Такова история генеральши, которую теперь не называли иначе как старой каргой, скрягой или золотоносной жилой, которую только смерть вскроет своей косой для наследников. Старая, но вечно новая история, как сказал бессмертный Гейне.
VI
Когда-то все пространство перед барским домом в Одженицах занимали кустарники редчайших пород. От сводчатых ворот к длинному, высокому крыльцу с изящной колоннадой вели две широкие, посыпанные гравием аллеи. Но после смерти генерала, что случилось уже много лет назад, новая владелица приказала вырубить все кусты и деревья. Нерасчищавшиеся аллеи заросли травой и высоким густым бурьяном. Та же участь постигла большой сад за домом. Плодовые деревья, за которыми никто не ухаживал, одичали и засохли. Когда-то искусно подстриженные шпалеры кустов разрослись и сплелись ветвями, образовав непроходимую, темную чащу. Извилистые дорожки и тропки потерялись в траве, большой пруд наполовину высох и покрылся тиной. Вот уже лет двадцать, как в этом огромном саду не расцветали цветы, посаженные человеческой рукой. Все заглушил высокий желтый коровяк да разлапистый розоватый татарник. А на запущенных газонах, ни у кого не спрашивая позволения, каждую весну поднимали головки маленькие голубые фиалки…
Генеральша не любила цветов; один вид этого пестрого, веселого царства раздражал ее. Пустырь перед домом, особенно зимой, занесенный снегом, выглядел уныло и печально. Уныние навевали и ворота, совсем развалившиеся. И оголенный без крыльца фасад, который холодно поблескивал длинным рядом зеркальных окон. Крыльцо и колоннада давно были снесены по распоряжению хозяйки.

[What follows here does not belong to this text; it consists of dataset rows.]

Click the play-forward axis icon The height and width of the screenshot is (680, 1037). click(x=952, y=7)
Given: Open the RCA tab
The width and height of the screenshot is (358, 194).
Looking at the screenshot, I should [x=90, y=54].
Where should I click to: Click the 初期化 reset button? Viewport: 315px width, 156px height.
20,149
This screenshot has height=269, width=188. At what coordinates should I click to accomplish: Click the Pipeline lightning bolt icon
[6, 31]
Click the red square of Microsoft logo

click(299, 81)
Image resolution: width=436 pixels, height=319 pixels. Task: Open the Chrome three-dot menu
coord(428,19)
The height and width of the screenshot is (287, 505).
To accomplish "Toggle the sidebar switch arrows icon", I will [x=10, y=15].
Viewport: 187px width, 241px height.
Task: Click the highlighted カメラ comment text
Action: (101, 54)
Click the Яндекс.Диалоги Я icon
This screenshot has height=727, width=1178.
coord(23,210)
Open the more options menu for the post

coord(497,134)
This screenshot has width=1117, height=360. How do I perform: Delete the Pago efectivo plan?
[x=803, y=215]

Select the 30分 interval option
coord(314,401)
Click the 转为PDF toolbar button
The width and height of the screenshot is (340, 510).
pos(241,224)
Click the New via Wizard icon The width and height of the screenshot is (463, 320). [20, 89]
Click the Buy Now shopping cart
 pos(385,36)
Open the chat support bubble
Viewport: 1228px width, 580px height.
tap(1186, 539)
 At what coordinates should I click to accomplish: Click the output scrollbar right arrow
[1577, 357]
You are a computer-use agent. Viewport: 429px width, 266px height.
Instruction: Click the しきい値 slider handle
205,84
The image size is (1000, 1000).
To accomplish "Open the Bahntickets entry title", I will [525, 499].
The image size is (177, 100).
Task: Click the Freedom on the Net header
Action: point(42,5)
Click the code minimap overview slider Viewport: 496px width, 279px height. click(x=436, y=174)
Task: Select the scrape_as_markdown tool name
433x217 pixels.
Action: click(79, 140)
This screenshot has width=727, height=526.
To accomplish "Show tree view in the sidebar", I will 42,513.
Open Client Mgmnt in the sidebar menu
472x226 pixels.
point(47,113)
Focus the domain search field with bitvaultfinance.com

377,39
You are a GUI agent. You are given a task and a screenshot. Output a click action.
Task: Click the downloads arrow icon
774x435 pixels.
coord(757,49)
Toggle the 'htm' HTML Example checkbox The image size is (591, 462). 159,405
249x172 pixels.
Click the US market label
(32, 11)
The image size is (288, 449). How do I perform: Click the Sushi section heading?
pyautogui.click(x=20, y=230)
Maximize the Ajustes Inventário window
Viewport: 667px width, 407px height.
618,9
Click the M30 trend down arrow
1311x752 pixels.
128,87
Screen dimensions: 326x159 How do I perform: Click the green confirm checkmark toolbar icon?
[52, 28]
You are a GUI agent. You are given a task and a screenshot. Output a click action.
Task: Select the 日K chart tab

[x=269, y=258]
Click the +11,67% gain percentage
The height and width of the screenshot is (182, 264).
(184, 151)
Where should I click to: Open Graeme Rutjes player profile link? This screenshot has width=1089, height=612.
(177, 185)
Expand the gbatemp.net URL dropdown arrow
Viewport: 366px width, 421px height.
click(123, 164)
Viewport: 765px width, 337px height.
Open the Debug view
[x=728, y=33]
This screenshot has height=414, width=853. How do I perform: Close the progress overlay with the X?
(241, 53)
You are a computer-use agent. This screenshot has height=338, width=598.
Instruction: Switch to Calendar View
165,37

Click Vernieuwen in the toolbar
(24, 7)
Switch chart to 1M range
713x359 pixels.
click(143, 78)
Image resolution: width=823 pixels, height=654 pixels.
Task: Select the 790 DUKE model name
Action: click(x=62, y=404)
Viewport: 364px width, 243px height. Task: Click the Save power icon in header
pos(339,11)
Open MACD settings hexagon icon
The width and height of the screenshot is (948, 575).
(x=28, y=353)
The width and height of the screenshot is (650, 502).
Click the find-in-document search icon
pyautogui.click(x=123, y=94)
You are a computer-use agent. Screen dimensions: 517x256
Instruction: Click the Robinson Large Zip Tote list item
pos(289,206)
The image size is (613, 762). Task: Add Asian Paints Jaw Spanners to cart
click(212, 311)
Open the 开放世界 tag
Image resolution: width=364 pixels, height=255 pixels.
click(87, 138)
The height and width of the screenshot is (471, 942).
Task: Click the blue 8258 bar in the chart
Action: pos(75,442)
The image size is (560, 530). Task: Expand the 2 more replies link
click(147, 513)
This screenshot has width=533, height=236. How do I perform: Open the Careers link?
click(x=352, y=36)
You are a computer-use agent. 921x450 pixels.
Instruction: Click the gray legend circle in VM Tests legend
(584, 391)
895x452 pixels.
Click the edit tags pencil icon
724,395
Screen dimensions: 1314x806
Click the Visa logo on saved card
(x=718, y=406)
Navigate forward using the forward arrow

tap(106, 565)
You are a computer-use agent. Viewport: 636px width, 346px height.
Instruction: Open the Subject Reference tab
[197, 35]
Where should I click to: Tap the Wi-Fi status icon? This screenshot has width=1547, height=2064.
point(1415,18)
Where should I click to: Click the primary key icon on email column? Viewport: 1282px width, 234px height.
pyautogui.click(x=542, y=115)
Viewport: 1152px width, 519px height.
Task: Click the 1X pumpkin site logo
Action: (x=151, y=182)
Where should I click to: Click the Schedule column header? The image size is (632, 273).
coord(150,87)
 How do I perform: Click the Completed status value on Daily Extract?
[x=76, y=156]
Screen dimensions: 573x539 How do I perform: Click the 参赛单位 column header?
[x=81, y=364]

Подъезжали прямо к высокой двери из некрашеных, струганых досок, к которой вело несколько каменных, под мрамор, ступеней. За дверью была большая, нетопленая прихожая, с одиноко маячившей полированной вешалкой, а за ней — огромная гостиная, где генеральша обычно коротала время и принимала гостей.
Большая, холодная гостиная казалась пустой, — старинные стулья и пуфы, чинно стоявшие вдоль стен, совершенно терялись в ней. Четыре высоких окна с зеркальными стеклами без занавесок, выходившие на огромный пустынный двор, заливали комнату холодным, унылым, белесым светом. Высокий, давно не беленный потолок почернел, а на старых обоях кое-где поблескивала полустертая позолота да темнели грязносерыми пятнами когда-то розовые букеты.